Work task.
Everything from the line with "Where should I" through the last line of the data below should be copied exactly, apart from the pictures.

Data for analysis.
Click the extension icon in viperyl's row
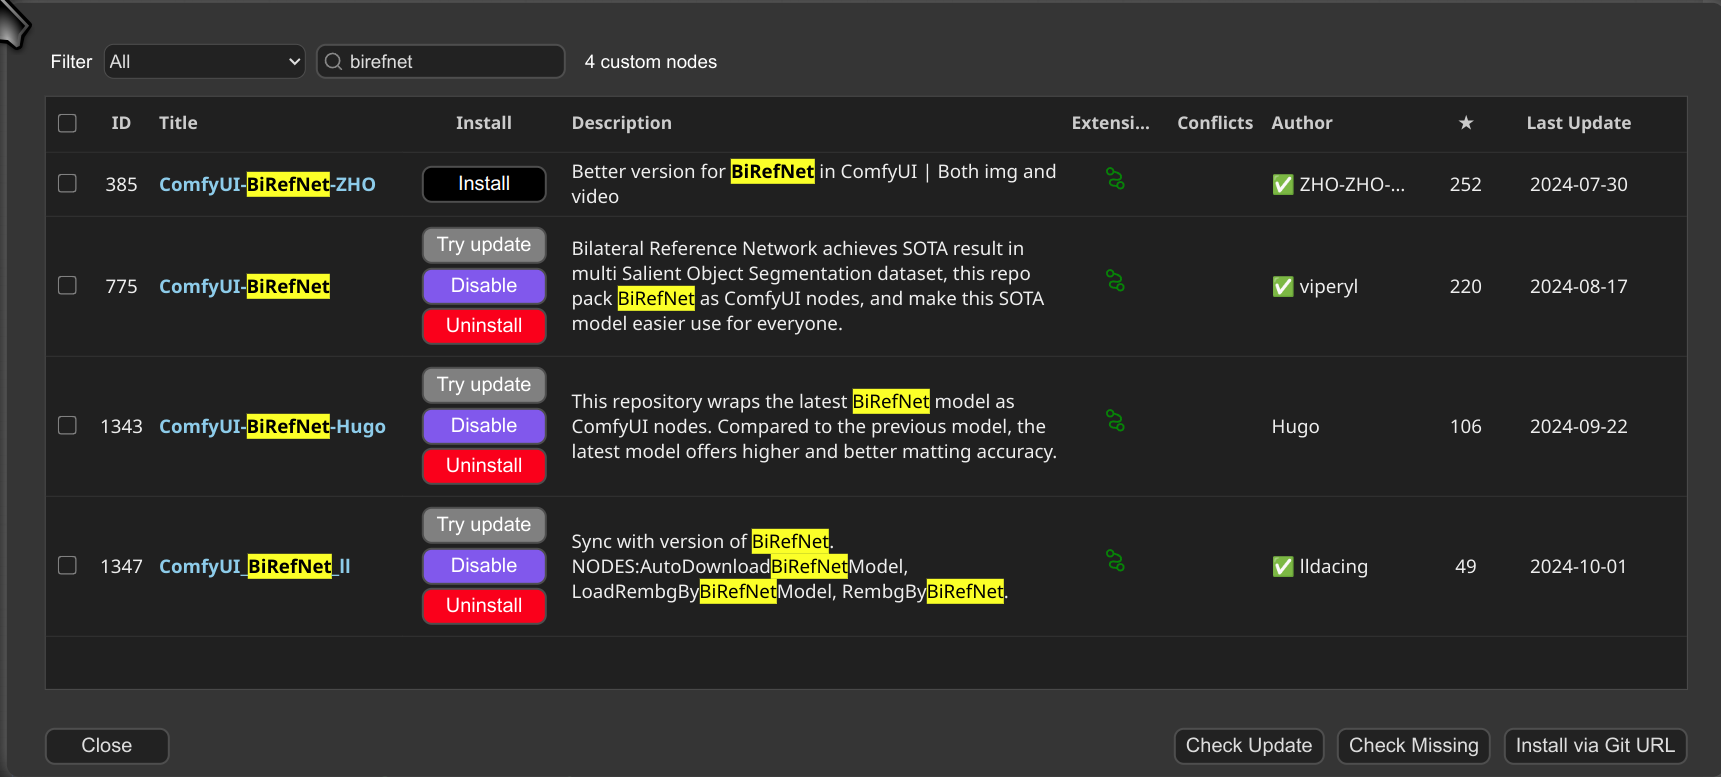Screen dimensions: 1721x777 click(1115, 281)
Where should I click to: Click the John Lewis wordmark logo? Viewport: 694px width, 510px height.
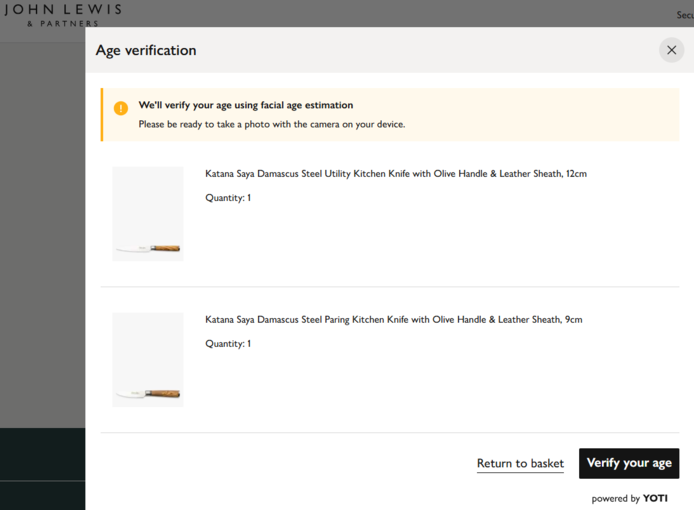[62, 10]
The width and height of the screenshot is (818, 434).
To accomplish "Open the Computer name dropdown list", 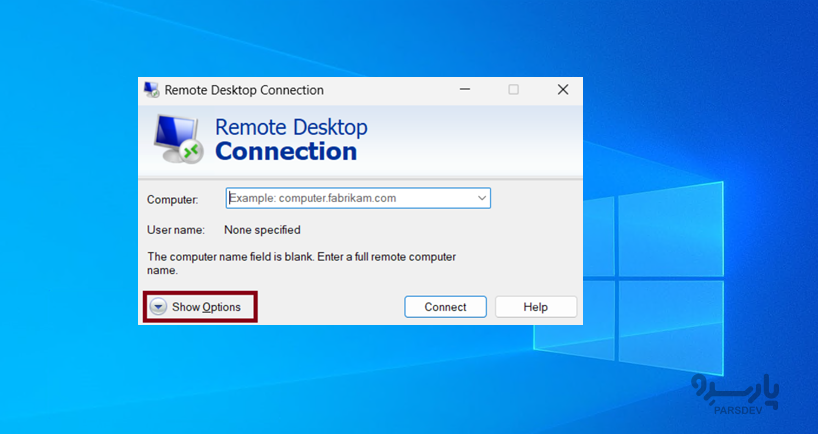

Your response.
Where should I click to: Click the John Lewis wordmark logo? Viewport: 694px width, 510px height.
[62, 10]
The width and height of the screenshot is (818, 434).
To accomplish "Open the Computer name dropdown list", 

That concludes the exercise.